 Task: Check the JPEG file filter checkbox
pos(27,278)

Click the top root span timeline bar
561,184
------------------------------------------------------------------------
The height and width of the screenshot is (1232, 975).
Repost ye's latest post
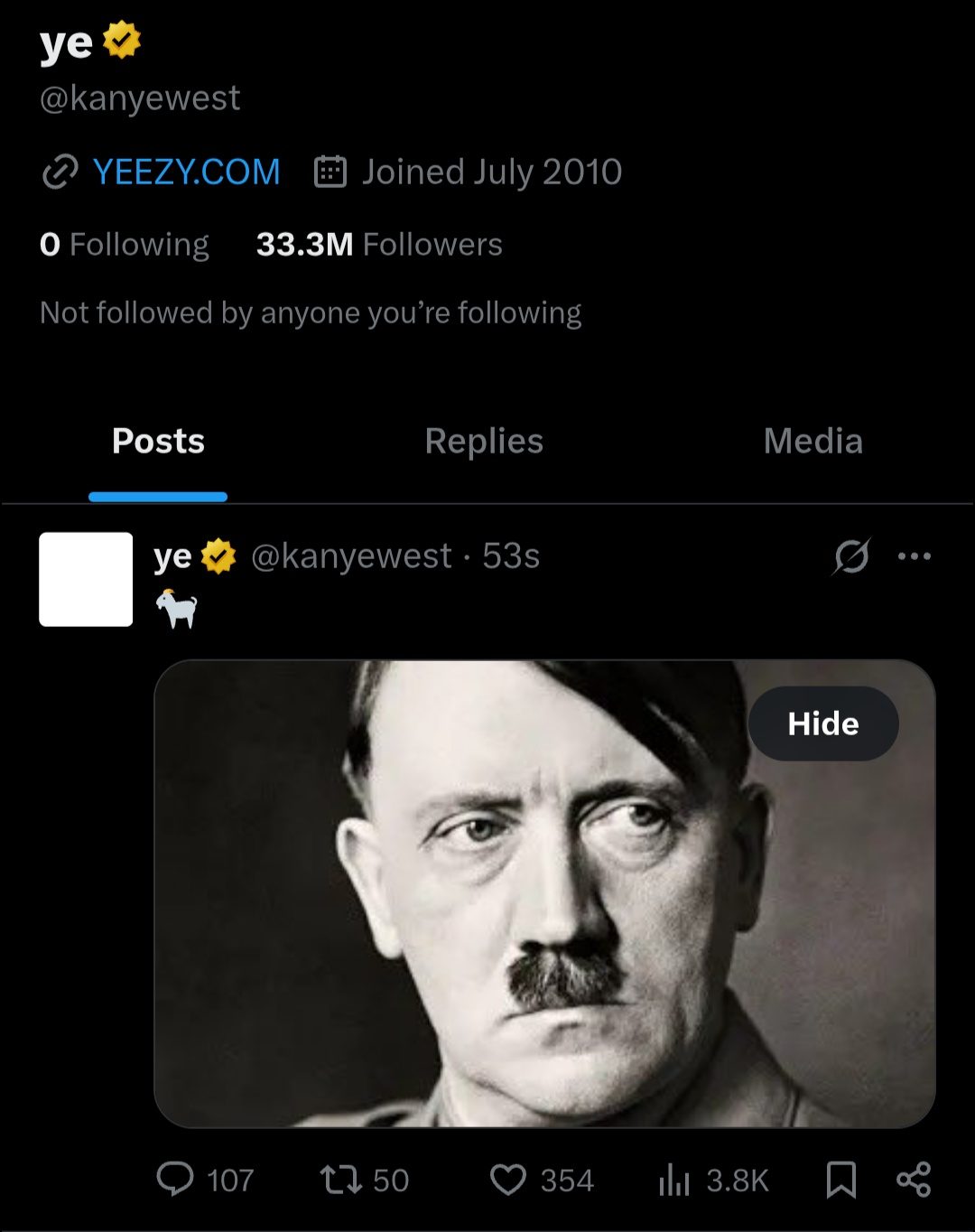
------------------------------------------------------------------------
§ **TASK DESCRIPTION**
Reproduce verbatim the lines above, from the line with "The height and" through the line with "Repost ye's latest post".

§ **SOLVED PROBLEM**
The height and width of the screenshot is (1232, 975).
Repost ye's latest post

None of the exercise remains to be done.